Good questions for 2.5.

accesslog reentrancy used to be a problem, back in 2006 but other changes have been made since then to remove that obstacle. Using LDAP txns internally would also fix the backendDB reentrancy issues.

What sync jobs are you referring to? LDAP replication only promises eventual consistency; relying on instantaneous/continuous consistency here means you've got a design flaw.

> Ciao, Michael.


-- 
   -- Howard Chu
   CTO, Symas Corp.           http://www.symas.com
   Director, Highland Sun     http://highlandsun.com/hyc/
   Chief Architect, OpenLDAP  http://www.openldap.org/project/

Comment 7 Quanah Gibson-Mount 2015-03-09 18:02:19 UTC
--On Tuesday, March 03, 2015 9:40 PM -0500 Aaron Richton 
<richton@nbcs.rutgers.edu> wrote:

> Is OPENLDAP_REL_ENG_2_4_40-156-g4129e24 early enough (slight inference
> from your earlier email)? That one failed after 80 runs.

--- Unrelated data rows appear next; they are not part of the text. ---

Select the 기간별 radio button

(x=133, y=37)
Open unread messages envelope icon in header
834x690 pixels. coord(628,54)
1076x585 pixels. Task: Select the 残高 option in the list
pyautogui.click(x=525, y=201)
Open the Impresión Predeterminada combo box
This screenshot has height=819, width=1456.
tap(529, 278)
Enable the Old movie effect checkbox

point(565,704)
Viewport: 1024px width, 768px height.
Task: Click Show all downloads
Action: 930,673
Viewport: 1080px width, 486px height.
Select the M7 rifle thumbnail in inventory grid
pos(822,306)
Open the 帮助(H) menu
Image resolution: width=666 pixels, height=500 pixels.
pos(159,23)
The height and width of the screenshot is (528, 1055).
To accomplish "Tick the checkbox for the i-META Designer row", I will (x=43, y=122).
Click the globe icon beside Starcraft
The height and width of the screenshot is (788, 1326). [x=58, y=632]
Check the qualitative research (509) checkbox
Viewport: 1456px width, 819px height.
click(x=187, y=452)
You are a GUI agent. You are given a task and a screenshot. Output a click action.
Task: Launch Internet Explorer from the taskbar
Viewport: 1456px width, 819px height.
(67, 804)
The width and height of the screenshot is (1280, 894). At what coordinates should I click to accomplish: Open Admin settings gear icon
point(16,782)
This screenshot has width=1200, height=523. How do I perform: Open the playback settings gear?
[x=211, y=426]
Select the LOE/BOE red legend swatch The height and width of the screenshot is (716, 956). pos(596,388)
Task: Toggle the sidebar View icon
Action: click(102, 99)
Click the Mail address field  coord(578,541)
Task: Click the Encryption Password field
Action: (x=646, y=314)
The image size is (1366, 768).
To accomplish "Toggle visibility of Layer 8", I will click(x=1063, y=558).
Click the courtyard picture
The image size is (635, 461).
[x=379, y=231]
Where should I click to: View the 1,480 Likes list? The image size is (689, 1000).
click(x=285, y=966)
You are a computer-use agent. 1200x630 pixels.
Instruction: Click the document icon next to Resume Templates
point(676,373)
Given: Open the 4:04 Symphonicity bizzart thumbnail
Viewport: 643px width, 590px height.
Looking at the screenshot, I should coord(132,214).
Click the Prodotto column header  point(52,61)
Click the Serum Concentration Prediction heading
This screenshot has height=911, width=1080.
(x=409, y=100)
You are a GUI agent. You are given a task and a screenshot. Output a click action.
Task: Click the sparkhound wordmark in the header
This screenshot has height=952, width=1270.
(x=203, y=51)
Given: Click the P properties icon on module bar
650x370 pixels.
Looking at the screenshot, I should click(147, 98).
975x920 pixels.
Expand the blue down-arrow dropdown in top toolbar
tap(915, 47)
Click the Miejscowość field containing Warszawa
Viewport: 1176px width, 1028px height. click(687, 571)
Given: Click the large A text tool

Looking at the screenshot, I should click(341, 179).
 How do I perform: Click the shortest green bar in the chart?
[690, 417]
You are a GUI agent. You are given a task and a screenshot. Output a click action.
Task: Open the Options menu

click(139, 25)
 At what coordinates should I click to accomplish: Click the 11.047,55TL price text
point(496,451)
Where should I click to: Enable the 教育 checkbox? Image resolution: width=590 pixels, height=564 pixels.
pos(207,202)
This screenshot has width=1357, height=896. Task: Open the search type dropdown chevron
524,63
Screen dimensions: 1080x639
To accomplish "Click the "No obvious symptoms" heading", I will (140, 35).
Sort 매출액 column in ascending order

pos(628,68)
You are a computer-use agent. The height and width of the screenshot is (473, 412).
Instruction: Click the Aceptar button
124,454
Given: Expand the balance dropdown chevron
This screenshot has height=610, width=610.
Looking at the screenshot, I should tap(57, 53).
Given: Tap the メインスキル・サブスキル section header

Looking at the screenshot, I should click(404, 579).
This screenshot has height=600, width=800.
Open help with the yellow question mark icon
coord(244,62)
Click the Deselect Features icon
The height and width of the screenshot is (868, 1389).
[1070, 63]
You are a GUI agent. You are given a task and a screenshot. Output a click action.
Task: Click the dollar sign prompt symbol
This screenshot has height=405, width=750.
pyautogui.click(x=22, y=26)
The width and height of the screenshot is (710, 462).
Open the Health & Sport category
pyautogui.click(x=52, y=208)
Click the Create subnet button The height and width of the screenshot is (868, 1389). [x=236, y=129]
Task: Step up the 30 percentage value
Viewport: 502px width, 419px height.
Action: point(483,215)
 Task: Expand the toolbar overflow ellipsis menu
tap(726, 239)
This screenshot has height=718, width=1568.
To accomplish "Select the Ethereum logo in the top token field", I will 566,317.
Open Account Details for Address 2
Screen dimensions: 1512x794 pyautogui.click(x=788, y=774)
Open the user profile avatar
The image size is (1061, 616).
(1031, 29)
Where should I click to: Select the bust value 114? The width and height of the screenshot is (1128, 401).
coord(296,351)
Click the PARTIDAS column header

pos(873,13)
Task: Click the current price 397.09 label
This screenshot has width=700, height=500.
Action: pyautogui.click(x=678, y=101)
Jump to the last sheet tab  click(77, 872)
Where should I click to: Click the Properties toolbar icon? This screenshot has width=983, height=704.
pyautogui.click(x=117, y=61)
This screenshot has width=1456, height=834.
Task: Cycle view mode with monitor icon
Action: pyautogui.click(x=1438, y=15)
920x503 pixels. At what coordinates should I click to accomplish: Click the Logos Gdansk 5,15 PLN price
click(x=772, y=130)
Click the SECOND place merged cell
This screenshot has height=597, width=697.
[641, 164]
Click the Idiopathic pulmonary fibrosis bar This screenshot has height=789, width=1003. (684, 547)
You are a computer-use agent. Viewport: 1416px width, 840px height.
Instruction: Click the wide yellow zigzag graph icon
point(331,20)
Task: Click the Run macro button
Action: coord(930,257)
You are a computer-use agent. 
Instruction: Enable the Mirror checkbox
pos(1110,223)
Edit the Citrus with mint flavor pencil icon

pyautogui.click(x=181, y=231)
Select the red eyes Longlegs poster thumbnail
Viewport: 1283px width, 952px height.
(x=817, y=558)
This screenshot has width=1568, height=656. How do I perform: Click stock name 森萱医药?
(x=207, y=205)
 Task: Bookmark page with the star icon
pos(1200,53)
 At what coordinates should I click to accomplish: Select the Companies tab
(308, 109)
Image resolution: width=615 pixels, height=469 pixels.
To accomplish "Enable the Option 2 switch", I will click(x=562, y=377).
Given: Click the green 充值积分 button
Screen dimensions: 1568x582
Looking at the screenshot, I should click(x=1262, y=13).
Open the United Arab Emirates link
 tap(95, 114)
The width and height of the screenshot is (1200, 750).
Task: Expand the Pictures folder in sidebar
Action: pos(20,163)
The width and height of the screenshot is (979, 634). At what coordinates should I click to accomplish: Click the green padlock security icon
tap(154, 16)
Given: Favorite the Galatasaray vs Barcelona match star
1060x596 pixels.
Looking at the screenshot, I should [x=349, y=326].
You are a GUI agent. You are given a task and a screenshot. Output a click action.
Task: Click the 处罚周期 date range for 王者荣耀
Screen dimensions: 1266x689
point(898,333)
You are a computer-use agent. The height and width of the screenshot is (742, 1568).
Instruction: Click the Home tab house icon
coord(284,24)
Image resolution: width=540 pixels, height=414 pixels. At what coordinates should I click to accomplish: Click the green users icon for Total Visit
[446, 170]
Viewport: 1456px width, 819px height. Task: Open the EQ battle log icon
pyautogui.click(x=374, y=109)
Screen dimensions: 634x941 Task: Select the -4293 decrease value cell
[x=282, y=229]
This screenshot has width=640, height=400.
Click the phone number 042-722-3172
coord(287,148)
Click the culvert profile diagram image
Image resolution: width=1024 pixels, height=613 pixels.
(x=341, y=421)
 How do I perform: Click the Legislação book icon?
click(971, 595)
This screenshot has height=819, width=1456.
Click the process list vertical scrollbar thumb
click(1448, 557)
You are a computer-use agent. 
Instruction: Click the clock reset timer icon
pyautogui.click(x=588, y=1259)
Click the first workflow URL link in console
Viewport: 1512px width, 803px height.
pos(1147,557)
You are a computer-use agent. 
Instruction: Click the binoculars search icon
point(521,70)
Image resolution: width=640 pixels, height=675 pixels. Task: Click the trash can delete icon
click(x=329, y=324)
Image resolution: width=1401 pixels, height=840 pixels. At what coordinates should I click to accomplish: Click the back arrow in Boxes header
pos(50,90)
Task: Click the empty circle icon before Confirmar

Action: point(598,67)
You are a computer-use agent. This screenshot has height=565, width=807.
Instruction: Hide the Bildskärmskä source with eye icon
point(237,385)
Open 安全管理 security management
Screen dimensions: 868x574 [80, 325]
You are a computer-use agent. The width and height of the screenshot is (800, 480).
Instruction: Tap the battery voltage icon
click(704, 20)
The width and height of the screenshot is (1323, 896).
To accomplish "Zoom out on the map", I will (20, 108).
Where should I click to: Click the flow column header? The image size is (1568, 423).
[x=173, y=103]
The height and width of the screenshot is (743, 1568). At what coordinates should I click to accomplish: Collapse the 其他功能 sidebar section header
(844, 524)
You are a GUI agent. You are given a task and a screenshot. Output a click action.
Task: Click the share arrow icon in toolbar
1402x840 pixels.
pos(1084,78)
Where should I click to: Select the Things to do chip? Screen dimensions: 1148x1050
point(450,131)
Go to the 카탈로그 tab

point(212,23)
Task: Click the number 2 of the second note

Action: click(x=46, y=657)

I think the answer is what Howard noted -- This test can fail on any 
release from 2006 and forward. :P

--Quanah



--

Quanah Gibson-Mount
Platform Architect
Zimbra, Inc.
--------------------
Zimbra ::  the leader in open source messaging and collaboration

Comment 8 OpenLDAP project 2015-03-09 18:02:54 UTC
test script issue
Comment 9 Quanah Gibson-Mount 2015-03-09 18:02:54 UTC
changed notes
moved from Incoming to Build
Comment 10 Quanah Gibson-Mount 2020-03-20 22:40:30 UTC
Maybe something we can fix with reworking the test suite into python or similar.